The work of deepening and dredging channels is not always of great help in dealing with the question of pollution. One finds a lovely stream, bright, fast and sparkling in its high reaches, and then, as it flows towards the estuary, the catchment board have the idea of deepening the channel. The result is to take the life and vitality and aeration out of the river, making it less lively and less able to deal with pollution. As aeration is taken out of the water the oxygen has less chance of attacking pollution.

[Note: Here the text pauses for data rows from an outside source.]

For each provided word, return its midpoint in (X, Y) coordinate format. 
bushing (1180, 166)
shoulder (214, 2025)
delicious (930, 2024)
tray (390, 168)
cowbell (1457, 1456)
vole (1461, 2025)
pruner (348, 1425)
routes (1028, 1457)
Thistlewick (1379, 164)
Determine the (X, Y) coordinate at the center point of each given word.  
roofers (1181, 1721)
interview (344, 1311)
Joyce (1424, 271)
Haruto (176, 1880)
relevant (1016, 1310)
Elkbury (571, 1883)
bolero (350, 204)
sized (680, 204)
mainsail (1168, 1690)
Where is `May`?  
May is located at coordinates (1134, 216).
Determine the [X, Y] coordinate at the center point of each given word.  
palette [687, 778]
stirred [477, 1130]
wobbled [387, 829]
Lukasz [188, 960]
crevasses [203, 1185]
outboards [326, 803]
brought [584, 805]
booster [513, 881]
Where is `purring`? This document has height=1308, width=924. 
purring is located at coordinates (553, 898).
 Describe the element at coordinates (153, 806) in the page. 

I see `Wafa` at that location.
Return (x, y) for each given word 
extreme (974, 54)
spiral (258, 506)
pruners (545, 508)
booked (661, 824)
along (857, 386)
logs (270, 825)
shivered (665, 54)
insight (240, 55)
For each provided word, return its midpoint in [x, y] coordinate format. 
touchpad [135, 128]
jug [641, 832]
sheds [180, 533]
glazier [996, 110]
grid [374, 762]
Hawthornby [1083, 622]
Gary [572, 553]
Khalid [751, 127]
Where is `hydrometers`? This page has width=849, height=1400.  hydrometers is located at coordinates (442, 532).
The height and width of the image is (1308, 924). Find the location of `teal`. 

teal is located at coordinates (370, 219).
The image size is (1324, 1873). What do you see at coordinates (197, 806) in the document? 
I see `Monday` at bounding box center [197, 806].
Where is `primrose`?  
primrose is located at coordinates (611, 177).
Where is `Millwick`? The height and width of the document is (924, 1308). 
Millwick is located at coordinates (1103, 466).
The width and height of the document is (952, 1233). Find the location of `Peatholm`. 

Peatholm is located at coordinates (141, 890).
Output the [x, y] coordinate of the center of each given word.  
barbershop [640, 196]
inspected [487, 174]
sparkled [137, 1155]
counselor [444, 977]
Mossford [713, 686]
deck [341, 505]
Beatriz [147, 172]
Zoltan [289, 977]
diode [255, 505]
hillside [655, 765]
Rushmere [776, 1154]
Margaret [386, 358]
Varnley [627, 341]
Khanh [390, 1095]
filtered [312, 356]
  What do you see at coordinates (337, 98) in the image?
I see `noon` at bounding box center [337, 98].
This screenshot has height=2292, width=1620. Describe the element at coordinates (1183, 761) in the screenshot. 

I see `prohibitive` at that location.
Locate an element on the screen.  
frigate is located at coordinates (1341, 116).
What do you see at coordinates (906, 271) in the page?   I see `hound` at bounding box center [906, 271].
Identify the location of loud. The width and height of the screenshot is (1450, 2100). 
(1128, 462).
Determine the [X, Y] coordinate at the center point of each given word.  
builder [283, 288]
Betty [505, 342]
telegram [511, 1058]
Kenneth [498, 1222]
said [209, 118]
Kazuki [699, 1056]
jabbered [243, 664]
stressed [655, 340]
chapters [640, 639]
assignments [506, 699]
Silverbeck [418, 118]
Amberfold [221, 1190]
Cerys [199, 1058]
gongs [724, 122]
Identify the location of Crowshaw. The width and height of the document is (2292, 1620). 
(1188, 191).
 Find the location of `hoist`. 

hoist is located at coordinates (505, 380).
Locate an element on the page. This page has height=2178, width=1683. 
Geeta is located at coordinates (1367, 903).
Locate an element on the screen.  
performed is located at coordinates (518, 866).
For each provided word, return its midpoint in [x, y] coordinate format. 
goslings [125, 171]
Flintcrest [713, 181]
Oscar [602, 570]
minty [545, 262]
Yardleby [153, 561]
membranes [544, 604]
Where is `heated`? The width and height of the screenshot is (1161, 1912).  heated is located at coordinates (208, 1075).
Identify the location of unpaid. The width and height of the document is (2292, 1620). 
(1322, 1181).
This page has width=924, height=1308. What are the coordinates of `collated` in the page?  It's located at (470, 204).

I turn to the question of temperature. It is not always the case, in respect of electricity generating stations that there is only the alternative of cooling towers. Water can be circulated from the river throughout the generating system. After that water has flowed through the station, is it not possible, as has been done in some areas, to emit that heated circulation water from the outfall of the generating station, returning it to the river from a height at which it will not only cool over blocks of stone while falling to the river but will acquire a liveliness and oxygenation in its fall to the river which will be helpful to the river in its onward flow. In the smaller generating stations at least that is a practicable and effective way of returning circulating water to the river without the need to build great cooling towers which are enormously costly.

In giving a welcome to the Bill, and in complimenting all those who have been concerned in the Committee stage with its form as it now appears, I wish to differ from the point of view which has found expression today that there is a need to depend on the work of the Ministry. This is an opportunity and an instrument for the river boards. I hope that they will use it effectively in the service of the people of the country as a whole.

Question put, and agreed to.

Bill accordingly read the Third time, and passed.